▸ WORK REQUIRED
Rewrite the stretch of rows from the one containing "Expand the Сообщество dropdown menu" through the one containing "(x=364, y=173)", requests included, with each answer coordinate offset by 149.

[Data entries]
** Start **

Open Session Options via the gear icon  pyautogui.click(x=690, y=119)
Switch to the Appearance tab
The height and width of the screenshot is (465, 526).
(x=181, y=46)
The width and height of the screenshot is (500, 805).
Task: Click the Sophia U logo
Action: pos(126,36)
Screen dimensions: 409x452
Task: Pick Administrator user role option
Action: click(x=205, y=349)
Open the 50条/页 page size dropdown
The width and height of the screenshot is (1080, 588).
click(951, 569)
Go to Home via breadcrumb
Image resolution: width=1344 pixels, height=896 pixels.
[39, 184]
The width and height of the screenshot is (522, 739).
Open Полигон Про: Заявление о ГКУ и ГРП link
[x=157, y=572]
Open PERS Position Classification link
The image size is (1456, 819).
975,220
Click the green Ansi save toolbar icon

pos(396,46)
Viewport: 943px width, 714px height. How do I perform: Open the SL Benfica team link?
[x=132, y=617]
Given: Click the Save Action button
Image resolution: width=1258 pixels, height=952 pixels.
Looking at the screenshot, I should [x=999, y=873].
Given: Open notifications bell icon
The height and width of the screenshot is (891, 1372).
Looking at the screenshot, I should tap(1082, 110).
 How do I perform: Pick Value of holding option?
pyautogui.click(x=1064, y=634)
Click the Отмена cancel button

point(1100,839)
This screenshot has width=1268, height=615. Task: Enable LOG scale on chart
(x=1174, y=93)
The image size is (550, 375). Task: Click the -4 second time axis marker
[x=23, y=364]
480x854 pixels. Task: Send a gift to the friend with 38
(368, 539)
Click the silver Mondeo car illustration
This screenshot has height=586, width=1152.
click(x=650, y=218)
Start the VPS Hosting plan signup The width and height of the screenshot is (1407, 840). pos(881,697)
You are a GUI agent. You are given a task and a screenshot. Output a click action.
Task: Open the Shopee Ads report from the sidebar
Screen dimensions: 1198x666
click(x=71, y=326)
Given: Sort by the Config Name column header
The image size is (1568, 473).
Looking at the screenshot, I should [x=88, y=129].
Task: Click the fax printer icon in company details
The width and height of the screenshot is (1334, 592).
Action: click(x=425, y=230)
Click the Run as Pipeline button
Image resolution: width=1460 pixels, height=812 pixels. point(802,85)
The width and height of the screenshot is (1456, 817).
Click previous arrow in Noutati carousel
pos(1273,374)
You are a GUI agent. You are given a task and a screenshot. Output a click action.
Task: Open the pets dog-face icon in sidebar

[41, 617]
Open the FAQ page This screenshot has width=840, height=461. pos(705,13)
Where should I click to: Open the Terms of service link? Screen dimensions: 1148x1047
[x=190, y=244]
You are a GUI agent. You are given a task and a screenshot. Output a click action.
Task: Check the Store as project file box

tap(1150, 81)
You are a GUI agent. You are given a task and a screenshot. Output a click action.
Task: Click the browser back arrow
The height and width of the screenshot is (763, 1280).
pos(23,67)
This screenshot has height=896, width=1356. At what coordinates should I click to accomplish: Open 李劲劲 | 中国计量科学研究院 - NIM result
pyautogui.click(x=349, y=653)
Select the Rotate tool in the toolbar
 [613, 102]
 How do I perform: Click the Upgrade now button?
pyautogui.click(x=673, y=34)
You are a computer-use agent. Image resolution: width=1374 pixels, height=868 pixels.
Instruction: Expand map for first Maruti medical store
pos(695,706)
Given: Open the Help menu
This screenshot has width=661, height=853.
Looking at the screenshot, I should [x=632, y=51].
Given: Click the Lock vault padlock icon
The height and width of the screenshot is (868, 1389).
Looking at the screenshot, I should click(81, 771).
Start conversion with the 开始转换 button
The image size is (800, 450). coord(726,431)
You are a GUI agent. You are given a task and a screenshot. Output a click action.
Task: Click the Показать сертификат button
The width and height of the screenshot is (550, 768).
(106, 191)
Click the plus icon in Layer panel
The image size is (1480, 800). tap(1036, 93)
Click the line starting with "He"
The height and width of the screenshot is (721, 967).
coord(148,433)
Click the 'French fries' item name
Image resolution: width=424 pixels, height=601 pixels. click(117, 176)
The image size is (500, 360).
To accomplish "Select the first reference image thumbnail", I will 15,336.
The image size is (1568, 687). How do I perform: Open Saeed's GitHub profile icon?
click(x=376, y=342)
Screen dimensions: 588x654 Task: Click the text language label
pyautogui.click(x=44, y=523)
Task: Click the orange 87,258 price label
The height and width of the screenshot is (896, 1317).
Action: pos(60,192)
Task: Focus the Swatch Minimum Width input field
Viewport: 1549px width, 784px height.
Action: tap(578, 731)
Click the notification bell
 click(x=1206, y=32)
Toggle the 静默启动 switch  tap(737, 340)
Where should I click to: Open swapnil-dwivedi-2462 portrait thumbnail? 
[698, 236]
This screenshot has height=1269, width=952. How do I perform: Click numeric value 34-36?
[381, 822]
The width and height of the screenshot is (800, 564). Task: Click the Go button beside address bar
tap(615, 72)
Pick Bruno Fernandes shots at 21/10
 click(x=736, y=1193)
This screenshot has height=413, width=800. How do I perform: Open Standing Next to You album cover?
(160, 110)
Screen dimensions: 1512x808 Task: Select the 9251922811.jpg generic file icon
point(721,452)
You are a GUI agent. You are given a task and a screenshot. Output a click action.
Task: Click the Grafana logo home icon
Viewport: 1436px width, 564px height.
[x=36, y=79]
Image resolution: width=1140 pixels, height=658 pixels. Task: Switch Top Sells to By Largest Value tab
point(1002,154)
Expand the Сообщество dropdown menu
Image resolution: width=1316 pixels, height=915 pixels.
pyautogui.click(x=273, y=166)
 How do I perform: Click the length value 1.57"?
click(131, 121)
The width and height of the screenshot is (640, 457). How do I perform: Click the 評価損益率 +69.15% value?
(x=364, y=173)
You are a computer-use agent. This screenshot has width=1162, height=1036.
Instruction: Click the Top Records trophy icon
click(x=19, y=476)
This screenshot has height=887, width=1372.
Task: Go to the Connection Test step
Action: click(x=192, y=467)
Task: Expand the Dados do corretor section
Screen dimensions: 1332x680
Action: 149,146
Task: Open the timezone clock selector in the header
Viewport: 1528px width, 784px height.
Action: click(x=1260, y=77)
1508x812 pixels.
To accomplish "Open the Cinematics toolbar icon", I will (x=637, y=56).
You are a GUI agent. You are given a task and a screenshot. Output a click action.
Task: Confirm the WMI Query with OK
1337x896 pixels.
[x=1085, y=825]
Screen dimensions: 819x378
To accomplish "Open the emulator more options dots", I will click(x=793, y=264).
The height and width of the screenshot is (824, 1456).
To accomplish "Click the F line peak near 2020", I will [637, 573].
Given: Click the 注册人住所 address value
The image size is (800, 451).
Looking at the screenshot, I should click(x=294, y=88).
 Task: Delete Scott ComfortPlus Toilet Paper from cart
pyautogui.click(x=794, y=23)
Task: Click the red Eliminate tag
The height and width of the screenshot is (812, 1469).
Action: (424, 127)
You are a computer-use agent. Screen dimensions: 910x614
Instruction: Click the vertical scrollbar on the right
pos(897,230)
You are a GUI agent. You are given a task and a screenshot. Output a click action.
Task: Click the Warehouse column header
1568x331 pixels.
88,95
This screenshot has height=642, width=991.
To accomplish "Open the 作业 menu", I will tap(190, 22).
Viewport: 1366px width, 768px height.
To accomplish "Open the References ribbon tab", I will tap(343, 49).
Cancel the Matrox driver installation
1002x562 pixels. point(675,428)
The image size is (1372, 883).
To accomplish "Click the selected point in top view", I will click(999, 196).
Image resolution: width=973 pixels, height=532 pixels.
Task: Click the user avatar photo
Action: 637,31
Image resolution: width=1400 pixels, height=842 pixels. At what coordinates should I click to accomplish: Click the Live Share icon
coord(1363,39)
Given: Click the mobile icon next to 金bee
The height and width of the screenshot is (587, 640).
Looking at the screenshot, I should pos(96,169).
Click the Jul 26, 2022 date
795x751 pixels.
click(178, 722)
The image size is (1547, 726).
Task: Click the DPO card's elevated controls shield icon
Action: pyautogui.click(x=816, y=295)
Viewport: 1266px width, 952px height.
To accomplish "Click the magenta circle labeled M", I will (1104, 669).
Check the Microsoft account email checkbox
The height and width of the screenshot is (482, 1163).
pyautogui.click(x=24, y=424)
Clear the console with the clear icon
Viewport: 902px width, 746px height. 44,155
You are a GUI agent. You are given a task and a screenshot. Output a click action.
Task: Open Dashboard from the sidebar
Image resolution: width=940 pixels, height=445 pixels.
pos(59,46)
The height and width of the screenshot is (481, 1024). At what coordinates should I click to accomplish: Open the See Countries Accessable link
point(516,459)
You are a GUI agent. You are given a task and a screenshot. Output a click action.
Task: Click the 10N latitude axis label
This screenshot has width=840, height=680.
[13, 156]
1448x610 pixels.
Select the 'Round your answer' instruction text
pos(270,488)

** End **

▸ THE SOLUTION
Expand the Сообщество dropdown menu
Image resolution: width=1316 pixels, height=915 pixels.
pyautogui.click(x=422, y=315)
 How do I perform: Click the length value 1.57"?
click(280, 270)
The width and height of the screenshot is (640, 457). How do I perform: Click the 評価損益率 +69.15% value?
(x=513, y=322)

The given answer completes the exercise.